__Problem details__.
Report back every line in the data that includes the string "value".

__The records__.
════════════════
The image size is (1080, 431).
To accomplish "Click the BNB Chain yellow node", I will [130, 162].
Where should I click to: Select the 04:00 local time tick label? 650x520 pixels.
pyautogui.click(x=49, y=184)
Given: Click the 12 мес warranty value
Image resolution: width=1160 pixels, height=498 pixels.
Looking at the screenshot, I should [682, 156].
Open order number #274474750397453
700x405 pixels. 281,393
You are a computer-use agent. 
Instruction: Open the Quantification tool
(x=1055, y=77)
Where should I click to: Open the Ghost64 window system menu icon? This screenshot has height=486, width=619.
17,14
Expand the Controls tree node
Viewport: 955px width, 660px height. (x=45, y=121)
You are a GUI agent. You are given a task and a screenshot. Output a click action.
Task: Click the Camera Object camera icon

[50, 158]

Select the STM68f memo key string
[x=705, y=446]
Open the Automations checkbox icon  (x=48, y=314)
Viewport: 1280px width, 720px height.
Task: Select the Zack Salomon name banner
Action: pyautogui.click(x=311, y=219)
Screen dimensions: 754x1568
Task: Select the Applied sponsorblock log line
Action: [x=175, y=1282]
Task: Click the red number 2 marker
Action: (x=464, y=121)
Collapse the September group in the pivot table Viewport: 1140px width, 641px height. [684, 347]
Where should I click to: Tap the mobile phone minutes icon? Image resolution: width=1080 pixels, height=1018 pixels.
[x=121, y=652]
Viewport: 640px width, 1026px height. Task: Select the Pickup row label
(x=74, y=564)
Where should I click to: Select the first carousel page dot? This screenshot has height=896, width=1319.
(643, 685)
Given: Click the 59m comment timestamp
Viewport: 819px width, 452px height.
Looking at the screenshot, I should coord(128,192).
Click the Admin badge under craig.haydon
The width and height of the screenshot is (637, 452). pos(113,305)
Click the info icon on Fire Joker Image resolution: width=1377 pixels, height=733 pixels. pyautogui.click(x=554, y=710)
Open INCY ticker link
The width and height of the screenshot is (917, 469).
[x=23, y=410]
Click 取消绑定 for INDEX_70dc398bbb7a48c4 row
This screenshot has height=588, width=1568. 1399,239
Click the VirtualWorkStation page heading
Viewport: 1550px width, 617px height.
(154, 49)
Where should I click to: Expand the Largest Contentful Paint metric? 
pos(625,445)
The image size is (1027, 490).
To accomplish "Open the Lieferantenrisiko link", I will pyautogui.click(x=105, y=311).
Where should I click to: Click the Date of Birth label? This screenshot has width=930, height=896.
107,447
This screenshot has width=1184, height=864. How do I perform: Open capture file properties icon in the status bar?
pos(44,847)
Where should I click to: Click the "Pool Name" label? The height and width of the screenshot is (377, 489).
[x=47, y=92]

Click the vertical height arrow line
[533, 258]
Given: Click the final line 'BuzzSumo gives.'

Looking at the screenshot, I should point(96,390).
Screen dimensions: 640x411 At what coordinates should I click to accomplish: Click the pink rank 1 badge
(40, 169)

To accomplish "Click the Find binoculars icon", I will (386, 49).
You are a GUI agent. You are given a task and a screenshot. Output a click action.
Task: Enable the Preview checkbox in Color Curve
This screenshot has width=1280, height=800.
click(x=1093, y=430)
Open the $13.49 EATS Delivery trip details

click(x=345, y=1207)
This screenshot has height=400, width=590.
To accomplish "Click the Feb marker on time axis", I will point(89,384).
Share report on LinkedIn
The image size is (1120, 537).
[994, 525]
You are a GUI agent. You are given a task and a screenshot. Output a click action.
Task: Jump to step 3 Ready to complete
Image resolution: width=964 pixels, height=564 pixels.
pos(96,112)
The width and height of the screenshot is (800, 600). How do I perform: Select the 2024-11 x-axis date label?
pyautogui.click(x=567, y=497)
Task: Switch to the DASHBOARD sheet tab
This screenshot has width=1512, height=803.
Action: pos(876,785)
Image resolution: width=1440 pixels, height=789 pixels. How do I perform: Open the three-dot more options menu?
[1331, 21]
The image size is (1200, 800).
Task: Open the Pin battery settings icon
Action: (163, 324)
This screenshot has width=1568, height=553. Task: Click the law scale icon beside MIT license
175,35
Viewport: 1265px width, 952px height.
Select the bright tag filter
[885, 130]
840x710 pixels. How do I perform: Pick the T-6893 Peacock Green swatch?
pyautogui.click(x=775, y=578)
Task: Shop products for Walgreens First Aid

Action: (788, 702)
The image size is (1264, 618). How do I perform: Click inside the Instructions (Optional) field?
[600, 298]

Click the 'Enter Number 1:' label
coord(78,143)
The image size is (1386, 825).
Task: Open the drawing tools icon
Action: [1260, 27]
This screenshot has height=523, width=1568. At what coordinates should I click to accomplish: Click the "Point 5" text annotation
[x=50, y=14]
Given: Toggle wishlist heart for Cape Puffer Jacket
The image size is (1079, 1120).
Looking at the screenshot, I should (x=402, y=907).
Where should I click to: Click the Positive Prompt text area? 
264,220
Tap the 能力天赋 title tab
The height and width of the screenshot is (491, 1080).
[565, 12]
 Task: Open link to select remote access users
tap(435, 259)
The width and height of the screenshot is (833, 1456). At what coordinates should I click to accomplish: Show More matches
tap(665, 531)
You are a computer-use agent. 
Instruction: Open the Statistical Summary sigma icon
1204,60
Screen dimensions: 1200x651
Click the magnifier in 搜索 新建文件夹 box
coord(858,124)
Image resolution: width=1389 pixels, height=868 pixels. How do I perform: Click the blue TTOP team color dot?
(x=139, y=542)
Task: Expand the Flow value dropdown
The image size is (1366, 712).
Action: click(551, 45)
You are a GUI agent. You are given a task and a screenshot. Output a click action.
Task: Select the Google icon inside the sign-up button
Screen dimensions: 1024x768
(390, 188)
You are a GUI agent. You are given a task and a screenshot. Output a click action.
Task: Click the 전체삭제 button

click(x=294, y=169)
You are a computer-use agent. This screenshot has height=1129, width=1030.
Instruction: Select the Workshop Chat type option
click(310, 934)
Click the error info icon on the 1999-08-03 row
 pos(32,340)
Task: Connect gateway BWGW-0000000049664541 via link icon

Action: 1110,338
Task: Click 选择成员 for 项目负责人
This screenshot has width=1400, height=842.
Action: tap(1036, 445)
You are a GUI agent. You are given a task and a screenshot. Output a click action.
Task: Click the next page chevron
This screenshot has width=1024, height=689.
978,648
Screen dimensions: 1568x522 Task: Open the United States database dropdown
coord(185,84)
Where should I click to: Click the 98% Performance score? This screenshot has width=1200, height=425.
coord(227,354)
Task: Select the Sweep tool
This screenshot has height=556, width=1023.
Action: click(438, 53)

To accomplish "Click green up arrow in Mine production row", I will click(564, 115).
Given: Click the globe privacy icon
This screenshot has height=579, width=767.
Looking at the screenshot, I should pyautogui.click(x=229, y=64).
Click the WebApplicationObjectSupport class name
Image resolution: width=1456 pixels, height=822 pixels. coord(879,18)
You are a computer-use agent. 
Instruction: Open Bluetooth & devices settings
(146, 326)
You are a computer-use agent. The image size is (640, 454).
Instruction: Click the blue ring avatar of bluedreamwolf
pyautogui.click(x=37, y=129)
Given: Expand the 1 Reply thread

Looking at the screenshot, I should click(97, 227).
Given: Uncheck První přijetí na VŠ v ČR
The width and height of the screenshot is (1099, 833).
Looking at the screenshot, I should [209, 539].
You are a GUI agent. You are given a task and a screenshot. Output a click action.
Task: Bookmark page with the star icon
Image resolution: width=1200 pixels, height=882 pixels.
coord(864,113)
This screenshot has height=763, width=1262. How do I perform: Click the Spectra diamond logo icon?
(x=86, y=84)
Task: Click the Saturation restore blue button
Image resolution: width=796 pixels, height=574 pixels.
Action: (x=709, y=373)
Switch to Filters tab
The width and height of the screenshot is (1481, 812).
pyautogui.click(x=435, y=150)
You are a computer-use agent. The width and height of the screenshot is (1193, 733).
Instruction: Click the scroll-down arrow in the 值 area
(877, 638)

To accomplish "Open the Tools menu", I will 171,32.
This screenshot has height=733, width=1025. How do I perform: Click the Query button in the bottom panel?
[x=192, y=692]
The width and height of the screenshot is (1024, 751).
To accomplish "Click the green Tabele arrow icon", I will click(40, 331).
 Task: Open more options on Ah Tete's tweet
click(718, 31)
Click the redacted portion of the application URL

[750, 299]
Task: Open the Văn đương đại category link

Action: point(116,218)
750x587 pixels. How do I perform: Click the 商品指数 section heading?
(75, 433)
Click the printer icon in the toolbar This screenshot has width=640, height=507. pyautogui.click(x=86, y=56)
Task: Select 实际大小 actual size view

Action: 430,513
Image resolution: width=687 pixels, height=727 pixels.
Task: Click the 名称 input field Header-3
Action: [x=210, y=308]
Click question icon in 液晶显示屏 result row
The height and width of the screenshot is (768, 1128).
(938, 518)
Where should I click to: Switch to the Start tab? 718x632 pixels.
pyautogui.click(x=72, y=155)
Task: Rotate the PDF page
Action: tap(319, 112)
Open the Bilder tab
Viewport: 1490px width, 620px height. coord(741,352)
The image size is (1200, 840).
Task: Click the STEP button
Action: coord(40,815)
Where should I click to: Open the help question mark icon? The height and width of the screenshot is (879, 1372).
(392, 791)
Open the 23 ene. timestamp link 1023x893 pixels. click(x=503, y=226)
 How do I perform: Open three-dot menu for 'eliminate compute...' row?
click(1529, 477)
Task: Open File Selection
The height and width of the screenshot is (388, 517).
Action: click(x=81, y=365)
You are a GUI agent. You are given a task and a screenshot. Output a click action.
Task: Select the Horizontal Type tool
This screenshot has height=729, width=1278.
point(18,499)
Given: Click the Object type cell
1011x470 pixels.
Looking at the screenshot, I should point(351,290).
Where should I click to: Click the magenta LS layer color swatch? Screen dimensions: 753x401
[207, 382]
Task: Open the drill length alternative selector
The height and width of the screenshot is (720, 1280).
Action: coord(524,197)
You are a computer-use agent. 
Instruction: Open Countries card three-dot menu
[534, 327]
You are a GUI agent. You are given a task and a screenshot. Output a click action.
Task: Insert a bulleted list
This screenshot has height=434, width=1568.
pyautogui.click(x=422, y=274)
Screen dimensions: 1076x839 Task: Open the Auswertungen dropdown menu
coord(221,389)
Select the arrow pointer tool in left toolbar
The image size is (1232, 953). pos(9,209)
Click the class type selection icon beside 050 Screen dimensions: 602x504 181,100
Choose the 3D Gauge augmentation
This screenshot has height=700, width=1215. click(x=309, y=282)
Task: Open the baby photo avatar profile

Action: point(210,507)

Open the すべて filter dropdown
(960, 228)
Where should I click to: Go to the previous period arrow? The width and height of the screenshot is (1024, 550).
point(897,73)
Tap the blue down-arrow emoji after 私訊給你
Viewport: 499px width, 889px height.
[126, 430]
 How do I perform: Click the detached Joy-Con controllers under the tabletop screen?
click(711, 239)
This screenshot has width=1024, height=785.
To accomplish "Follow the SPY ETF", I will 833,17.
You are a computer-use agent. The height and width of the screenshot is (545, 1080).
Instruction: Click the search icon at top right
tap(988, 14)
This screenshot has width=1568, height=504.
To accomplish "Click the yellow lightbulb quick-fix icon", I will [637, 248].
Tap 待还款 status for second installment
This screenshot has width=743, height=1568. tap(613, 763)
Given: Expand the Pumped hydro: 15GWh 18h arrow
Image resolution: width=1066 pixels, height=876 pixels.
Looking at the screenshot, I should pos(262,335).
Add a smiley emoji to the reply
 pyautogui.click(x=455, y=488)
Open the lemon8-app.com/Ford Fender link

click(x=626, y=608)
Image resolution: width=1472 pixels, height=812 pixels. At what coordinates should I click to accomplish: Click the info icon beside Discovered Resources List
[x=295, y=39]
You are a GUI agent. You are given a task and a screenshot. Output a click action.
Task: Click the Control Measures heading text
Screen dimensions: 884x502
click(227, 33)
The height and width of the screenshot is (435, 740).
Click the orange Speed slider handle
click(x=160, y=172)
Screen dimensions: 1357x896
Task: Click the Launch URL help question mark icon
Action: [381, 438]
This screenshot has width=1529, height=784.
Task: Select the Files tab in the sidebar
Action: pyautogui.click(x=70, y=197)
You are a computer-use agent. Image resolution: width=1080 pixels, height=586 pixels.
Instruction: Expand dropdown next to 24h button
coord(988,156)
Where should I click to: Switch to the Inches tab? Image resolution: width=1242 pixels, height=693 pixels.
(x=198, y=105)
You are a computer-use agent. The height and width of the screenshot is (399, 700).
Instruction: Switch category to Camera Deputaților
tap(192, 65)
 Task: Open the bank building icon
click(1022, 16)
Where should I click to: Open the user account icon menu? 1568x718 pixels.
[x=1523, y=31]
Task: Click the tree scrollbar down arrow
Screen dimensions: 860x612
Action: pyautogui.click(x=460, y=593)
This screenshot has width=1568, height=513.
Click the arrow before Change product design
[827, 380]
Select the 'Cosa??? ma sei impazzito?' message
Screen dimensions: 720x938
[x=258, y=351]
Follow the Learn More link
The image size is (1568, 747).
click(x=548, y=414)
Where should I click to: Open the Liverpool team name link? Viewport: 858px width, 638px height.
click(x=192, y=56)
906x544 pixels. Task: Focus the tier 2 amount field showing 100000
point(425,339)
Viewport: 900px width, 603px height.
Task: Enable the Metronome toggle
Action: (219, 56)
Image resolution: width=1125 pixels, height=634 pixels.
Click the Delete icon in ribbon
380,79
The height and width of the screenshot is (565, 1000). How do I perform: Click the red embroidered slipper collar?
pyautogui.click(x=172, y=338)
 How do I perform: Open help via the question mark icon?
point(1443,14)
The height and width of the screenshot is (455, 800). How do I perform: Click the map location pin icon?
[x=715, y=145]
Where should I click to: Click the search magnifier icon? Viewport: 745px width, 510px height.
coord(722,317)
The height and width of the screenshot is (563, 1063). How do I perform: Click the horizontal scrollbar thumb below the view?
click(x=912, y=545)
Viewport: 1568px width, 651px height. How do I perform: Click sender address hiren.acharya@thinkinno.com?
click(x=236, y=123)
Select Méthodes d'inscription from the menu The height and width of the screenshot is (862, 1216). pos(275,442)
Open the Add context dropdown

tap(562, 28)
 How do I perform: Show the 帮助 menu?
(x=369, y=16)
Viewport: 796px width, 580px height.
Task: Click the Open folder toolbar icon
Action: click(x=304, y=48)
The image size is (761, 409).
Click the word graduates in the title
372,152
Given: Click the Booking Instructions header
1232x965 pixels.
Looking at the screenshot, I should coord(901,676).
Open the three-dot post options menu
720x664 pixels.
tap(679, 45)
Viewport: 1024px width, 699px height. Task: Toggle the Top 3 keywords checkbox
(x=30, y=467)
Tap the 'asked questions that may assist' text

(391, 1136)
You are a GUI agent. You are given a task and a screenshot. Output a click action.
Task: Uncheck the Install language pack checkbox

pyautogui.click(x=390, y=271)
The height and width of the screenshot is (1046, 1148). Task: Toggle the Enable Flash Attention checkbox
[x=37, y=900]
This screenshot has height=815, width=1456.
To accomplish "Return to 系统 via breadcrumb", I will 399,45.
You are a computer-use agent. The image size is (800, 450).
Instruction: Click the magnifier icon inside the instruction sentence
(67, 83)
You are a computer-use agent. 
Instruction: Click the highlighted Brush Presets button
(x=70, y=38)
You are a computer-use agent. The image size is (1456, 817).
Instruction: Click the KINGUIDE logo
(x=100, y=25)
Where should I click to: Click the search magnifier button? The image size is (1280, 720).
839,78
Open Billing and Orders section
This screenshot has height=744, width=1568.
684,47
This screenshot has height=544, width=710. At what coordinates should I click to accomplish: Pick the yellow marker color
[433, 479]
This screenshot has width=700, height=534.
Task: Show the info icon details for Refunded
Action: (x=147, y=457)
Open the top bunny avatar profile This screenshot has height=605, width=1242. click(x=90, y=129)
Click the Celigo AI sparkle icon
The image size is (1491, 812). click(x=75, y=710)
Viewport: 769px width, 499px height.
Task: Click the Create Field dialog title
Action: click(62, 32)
════════════════
__Solution__.
Given: Click the 12 мес warranty value
Task: Expand the Flow value dropdown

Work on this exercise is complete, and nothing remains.